Step 4: Ransomware Detonation
Early one morning, at 3:12 AM, the attacker deploys Lock Bit ransomware across the hospital network. EHR systems go offline, and nurses start reporting that patient records are inaccessible.
SOC Response:
- SIEM correlation rules light up with file write/delete patterns typical of ransomware.
- SOC isolates infected endpoints using EDR agents (automated quarantine).
- Access to shared drives and clinical applications is shut down to prevent further spread.
- High-priority systems (ICU and surgical platforms) are segmented manually if automated tools fail.
Step 5: Full Containment
The attack is spreading quickly. Containment must be aggressive.
SOC Response:
- All VPN sessions are terminated.
- Domain admin accounts are disabled.
- Segmentation is enforced on patient monitoring systems, PACS servers, and nurse stations.
- The SOC issues a network-wide alert and invokes the “Code Cyber” internal response protocol.
Step 6: Root Cause Analysis & Threat Containment
Once the environment is stabilized, the SOC works with the Incident Response (IR) team to identify the source and full scope.
SOC Response:
- Forensic analysis of the initial infected machine reveals the phishing email and Excel file.
- Analysts track the attacker’s movement through the environment using SIEM and EDR logs.
- Persistence mechanisms (like scheduled tasks and registry changes) are located and removed.
Step 7: Recovery & Restoration
The hospital’s disaster recovery plan is engaged. However, the ransomware had encrypted backups stored locally—forcing reliance on offsite storage.
SOC Response:
- Verifies integrity of offsite backups before initiating restoration.
- Works with IT to clean and rebuild infected systems.
- Ensures that restored systems are fully patched and threat-free before reconnecting to the network.
- Critical care systems are prioritized—especially those in emergency and surgery departments.
Step 8: Communication & Legal Coordination
Healthcare organizations must meet compliance regulations like HIPAA (in the US) or Disha (in India), making incident disclosure and documentation essential.
SOC Response:
- Assists compliance and legal teams in identifying if patient data was exfiltrated.
- Prepares incident reports for internal audit and external regulators.
- Coordinates with law enforcement and healthcare cyber threat intelligence networks (e.g., H-ISAC).

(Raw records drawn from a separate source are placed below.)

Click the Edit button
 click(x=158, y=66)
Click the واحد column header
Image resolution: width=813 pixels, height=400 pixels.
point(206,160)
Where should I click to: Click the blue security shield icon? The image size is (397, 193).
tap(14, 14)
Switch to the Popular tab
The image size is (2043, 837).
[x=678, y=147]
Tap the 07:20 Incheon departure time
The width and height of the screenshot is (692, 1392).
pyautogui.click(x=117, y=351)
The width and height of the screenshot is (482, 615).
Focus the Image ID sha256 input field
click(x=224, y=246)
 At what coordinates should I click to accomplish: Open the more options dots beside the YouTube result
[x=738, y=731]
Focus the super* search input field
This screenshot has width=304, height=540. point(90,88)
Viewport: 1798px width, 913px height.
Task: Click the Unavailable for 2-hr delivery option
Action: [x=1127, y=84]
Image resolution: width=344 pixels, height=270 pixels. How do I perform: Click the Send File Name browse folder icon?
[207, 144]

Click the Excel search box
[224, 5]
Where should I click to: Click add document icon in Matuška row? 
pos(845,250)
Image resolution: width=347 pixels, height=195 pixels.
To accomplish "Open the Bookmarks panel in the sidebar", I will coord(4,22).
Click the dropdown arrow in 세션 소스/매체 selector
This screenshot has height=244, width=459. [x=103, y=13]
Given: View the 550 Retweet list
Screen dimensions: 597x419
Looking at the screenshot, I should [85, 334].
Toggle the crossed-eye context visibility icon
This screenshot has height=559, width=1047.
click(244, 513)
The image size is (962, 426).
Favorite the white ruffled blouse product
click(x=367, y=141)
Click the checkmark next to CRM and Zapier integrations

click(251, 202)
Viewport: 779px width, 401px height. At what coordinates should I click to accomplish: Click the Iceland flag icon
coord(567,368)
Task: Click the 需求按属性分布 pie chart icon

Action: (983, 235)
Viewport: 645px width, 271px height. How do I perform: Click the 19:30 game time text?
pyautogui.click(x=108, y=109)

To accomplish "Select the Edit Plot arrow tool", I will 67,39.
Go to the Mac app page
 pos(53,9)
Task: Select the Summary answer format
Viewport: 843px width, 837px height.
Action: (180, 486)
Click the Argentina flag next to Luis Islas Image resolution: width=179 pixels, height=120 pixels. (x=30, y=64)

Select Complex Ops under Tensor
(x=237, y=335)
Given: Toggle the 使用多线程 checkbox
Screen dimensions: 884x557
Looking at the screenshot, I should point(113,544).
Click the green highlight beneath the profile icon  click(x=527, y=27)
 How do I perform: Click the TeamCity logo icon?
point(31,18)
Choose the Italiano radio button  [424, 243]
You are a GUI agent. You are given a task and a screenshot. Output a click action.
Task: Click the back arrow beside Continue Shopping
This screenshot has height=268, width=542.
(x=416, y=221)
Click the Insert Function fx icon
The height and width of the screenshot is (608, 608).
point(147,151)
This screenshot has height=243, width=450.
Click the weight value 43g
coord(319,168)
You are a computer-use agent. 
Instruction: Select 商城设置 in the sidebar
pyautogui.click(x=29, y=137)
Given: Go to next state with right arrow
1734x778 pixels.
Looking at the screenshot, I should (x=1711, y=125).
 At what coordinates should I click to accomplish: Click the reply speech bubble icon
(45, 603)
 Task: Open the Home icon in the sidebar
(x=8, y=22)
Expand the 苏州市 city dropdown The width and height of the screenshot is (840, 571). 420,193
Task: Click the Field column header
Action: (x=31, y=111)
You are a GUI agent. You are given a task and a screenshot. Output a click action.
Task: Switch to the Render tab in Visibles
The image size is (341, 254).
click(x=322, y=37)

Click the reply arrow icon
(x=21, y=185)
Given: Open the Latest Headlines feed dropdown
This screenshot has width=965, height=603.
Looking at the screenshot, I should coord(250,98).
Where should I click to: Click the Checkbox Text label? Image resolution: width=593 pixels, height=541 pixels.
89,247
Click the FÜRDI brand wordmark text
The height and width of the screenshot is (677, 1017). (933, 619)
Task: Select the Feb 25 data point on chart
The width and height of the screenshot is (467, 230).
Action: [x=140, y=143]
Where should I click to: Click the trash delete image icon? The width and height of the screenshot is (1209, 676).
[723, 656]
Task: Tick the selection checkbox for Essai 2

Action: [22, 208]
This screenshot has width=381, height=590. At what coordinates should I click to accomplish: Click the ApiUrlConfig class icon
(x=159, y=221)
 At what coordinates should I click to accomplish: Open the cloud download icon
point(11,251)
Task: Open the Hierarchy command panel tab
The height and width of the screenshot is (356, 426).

Step 9: Lessons Learned & Future Readiness
Post-incident, the organization holds a full debrief and commits to improving its defenses.
SOC Enhancements:
- Strengthens phishing training and simulation programs.
- Implements stricter email attachment policies (e.g., disabling macros).
- Enhances network segmentation for medical devices and production workloads.
- Deploys deception technologies (honeypots) to lure future attackers.
- Refines incident response plans based on the attack timeline and bottlenecks.
Key Takeaways for Healthcare SOC Teams
1. Speed and visibility
These are critical—seconds count in stopping encryption.
2. Segmentation
This saves lives, especially when medical equipment must remain online.
3. Automated isolation
EDR and NAC tools can contain early-stage infections.
4. Regular backup validation
Off-site replication is essential.
Conclusion
In healthcare, ransomware isn’t just an IT problem—it’s a patient safety risk. The SOC’s ability to detect early signs, respond with precision, and guide recovery plays a life-saving role. By learning from past incidents and continually evolving security practices, SOCs can turn a nightmare scenario into a story of resilience and recovery.